Task prompt -
Reproduce only the lines that run from the line containing "Sign Up (1006, 12)" to the end of the entries below, exactly as they stand.

[Saved entries]
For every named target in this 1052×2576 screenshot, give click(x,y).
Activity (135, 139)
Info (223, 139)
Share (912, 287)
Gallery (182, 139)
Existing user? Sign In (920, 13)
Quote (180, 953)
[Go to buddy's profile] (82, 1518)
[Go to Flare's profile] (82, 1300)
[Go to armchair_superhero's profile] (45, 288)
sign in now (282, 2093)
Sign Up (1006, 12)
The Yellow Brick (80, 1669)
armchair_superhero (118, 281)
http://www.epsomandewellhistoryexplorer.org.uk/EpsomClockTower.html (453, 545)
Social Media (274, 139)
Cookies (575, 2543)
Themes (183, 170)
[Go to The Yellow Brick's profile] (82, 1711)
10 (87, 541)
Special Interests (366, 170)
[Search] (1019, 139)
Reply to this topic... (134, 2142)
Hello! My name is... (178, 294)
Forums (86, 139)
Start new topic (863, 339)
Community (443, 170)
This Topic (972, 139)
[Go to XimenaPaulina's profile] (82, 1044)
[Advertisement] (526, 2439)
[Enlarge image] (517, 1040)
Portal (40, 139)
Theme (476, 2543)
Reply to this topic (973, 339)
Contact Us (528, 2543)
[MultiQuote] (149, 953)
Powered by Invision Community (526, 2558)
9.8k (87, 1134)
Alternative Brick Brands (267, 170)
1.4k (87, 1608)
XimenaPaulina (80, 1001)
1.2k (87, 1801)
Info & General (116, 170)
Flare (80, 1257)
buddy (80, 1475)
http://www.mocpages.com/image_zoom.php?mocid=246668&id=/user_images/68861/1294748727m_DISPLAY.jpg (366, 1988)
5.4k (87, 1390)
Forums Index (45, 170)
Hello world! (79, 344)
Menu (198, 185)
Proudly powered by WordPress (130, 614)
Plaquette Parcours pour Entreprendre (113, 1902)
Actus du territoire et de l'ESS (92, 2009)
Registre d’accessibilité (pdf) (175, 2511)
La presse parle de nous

Response to the task -
Sign Up (1006, 12)
The Yellow Brick (80, 1669)
armchair_superhero (118, 281)
http://www.epsomandewellhistoryexplorer.org.uk/EpsomClockTower.html (453, 545)
Social Media (274, 139)
Cookies (575, 2543)
Themes (183, 170)
[Go to The Yellow Brick's profile] (82, 1711)
10 (87, 541)
Special Interests (366, 170)
[Search] (1019, 139)
Reply to this topic... (134, 2142)
Hello! My name is... (178, 294)
Forums (86, 139)
Start new topic (863, 339)
Community (443, 170)
This Topic (972, 139)
[Go to XimenaPaulina's profile] (82, 1044)
[Advertisement] (526, 2439)
[Enlarge image] (517, 1040)
Portal (40, 139)
Theme (476, 2543)
Reply to this topic (973, 339)
Contact Us (528, 2543)
[MultiQuote] (149, 953)
Powered by Invision Community (526, 2558)
9.8k (87, 1134)
Alternative Brick Brands (267, 170)
1.4k (87, 1608)
XimenaPaulina (80, 1001)
1.2k (87, 1801)
Info & General (116, 170)
Flare (80, 1257)
buddy (80, 1475)
http://www.mocpages.com/image_zoom.php?mocid=246668&id=/user_images/68861/1294748727m_DISPLAY.jpg (366, 1988)
5.4k (87, 1390)
Forums Index (45, 170)
Hello world! (79, 344)
Menu (198, 185)
Proudly powered by WordPress (130, 614)
Plaquette Parcours pour Entreprendre (113, 1902)
Actus du territoire et de l'ESS (92, 2009)
Registre d’accessibilité (pdf) (175, 2511)
La presse parle de nous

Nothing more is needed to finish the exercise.